To protect against addressing errors, address parity is commonly used. When an addressing error is reported, processing is halted. Single bit memory cell fails should be correctable and the processor should continue to run. However, address parity cannot be simply stored as a single separate bit in the memory because a single bit fail in the address parity memory cell could not be distinguished from an addressing error.
Address parity is sometimes incorporated into the ECC scheme. For example, address parity is generated on the address used to write the data to the SDRAM, incorporated into the ECC scheme, and the ECC is stored with the data. When data is read from the DRAM, the address parity is recreated from the ECC bits read from the SDRAM and compared with the expected address parity. The expected address parity is generated from the address used to read the SDRAM. An addressing error is reported if the expected address parity does not match the address parity recreated from the ECC bits read from the SDRAM.
There are advantages of incorporating address error detection into the ECC scheme rather than storing address parity in an address parity memory cell in the SDRAM. Incorporating address error detection into the ECC scheme allows detection and correction of all single bit errors, including a single bit error in the ECC. Incorporating address parity into the ECC scheme enables reduction of the number of bits required to support both ECC and address error checking.
In computer system configurations, memory read data originates in a DRAM, is transferred to a memory control chip, and is passed from the memory control chip across a system bus to a processor. The DRAM connected to the memory control chip may be a cache or main memory. The delay of getting the data from the DRAM to the processor is part of memory read latency. Reducing memory read latency increases processor performance. If the data ECC scheme used on the memory interface and the processor bus is identical, latency can be reduced by not having to hold up data in the memory control chip to regenerate ECC before sending it to the processor. There is no need for address parity on the processor system bus, so processor bus ECC schemes do not include address parity. If the memory interface incorporates address parity into the ECC, the ECC must be regenerated before being sent on the system bus. This adds memory latency.
A need exists for an effective mechanism to protect against addressing failures. It is desirable to provide a synchronous dynamic random access memory (SDRAM) method and apparatus for implementing address error detection.

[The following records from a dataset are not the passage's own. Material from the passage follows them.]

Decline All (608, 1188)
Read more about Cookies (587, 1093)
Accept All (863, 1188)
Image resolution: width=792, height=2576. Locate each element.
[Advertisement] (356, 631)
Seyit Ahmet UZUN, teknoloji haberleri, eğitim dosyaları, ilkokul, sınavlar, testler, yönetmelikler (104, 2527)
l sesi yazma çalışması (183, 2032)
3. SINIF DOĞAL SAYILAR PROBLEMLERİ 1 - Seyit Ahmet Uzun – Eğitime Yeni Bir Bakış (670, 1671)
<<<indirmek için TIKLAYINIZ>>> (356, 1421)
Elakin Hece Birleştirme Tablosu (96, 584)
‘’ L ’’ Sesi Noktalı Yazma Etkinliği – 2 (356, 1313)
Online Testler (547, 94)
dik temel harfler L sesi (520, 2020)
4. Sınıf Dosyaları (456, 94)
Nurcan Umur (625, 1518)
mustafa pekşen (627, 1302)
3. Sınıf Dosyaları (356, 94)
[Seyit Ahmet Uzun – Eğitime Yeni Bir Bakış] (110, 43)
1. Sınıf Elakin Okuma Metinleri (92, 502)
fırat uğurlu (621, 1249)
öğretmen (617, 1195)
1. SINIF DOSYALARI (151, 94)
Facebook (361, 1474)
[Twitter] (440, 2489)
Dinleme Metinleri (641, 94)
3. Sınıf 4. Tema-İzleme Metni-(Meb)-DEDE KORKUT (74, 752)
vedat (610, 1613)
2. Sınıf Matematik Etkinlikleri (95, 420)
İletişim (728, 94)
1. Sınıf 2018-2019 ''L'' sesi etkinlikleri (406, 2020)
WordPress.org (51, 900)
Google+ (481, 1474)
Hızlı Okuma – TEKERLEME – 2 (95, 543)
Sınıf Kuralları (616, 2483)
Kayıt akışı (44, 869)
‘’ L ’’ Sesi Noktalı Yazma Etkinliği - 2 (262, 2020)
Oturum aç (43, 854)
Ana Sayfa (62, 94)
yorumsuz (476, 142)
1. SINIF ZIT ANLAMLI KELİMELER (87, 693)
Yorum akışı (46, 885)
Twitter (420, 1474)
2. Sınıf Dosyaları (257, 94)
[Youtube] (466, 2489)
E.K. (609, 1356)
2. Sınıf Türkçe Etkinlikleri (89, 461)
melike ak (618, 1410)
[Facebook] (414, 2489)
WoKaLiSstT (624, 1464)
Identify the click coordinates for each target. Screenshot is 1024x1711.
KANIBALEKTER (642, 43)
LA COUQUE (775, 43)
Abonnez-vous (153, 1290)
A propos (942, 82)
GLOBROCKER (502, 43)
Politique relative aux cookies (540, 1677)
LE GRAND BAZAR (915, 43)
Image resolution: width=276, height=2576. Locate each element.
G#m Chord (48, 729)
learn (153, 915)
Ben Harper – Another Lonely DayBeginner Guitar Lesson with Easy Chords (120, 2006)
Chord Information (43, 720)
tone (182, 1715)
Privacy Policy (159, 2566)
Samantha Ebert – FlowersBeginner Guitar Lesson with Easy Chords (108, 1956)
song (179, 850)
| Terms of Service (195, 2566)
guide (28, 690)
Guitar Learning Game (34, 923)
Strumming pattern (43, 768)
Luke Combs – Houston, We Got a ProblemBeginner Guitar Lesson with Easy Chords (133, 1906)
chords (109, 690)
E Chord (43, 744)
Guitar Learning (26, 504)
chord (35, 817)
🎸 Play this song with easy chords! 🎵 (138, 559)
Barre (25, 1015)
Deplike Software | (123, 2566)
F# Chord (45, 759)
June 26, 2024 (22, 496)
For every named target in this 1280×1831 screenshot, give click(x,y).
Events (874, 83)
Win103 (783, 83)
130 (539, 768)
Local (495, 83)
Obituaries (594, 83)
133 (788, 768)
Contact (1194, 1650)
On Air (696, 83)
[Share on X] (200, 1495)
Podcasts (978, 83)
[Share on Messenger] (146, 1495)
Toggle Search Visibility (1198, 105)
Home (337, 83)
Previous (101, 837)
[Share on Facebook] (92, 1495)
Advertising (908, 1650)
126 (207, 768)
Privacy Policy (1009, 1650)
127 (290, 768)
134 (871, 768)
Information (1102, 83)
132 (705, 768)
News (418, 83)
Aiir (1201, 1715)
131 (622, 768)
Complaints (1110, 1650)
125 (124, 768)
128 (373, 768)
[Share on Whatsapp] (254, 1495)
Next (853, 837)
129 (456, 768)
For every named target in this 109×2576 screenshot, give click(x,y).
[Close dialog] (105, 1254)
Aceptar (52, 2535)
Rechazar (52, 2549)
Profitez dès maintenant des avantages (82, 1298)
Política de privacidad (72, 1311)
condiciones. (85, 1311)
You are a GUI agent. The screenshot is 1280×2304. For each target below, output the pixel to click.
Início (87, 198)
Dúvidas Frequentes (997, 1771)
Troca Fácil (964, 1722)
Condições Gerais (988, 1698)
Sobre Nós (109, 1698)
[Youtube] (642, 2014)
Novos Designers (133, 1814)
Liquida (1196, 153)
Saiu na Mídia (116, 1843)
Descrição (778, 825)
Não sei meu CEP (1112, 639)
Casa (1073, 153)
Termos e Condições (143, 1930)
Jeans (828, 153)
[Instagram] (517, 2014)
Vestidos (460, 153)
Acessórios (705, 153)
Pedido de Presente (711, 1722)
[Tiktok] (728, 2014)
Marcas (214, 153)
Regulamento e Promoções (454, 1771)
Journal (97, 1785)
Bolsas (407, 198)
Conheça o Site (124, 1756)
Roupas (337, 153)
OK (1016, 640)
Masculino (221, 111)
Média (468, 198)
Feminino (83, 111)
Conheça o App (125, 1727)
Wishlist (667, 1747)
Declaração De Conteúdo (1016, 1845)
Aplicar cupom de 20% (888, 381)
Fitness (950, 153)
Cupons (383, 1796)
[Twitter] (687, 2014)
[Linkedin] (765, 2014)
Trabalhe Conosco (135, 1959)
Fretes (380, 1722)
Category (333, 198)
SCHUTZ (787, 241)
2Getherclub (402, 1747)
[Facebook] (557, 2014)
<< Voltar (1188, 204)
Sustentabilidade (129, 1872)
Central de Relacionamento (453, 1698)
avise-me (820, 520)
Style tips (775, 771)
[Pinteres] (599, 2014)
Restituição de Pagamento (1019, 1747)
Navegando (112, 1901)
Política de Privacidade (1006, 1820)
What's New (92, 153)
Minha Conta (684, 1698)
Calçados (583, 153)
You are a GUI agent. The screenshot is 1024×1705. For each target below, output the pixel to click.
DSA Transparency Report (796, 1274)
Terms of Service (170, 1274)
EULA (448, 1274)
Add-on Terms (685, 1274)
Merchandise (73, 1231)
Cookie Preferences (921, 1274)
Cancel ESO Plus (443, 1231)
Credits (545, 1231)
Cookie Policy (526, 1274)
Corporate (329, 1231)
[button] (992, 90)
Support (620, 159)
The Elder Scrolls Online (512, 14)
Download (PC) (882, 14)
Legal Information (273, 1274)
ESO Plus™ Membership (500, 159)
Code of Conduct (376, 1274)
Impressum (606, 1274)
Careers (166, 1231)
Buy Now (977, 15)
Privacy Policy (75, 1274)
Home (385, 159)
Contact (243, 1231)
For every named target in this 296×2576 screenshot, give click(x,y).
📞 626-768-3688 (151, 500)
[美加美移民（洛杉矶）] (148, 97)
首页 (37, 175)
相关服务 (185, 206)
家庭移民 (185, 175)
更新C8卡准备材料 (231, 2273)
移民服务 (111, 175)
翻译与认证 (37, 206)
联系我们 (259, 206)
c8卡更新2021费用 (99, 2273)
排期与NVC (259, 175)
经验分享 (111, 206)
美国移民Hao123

A principal object of the present invention is to provide a synchronous dynamic random access memory (SDRAM) method and apparatus for implementing address error detection. Other important objects of the present invention are to provide such SDRAM method and apparatus for implementing address error detection substantially without negative effect and that overcome many of the disadvantages of prior art arrangements.
In brief, synchronous dynamic random access memory (SDRAM) method and apparatus are provided for implementing address error detection. A predefined pattern is generated for a write burst to the SDRAM. The predefined pattern is dependent on a write address. A bit of the predefined pattern is sequentially stored into the SDRAM on each burst transfer of the write burst to the SDRAM. An expected pattern is generated from a read address for a read burst. The stored predefined pattern is retrieved during a read burst. The retrieved predefined pattern is compared to the generated expected pattern for identifying a type of an addressing error.
In accordance with features of the invention, a sequence of the compared stored predefined pattern is used to distinguish the difference between an addressing failure and an address parity memory cell failure. The predefined pattern is generated for a write burst to the SDRAM by calculating an odd address parity on the write address. If the odd address parity on the write address is a one, then a first predefined pattern, such as 10101010 is written one bit each transfer of the address parity memory cell during the transfer of the burst 8 write. If the odd address parity on the read address is a zero, then a second predefined pattern, such as 01010101 is written one bit each transfer of the address parity memory cell during the transfer of the burst 8 write. Alternatively, the predefined pattern is generated for a write burst to the SDRAM by calculating an error correction code (ECC) on the write address. For example, an ECC code is used on the write address with a property of single-bit correct, double-bit detect. This enables the detection of a stuck-at address line, while distinguishing the difference between an addressing failure and an address parity memory cell failure.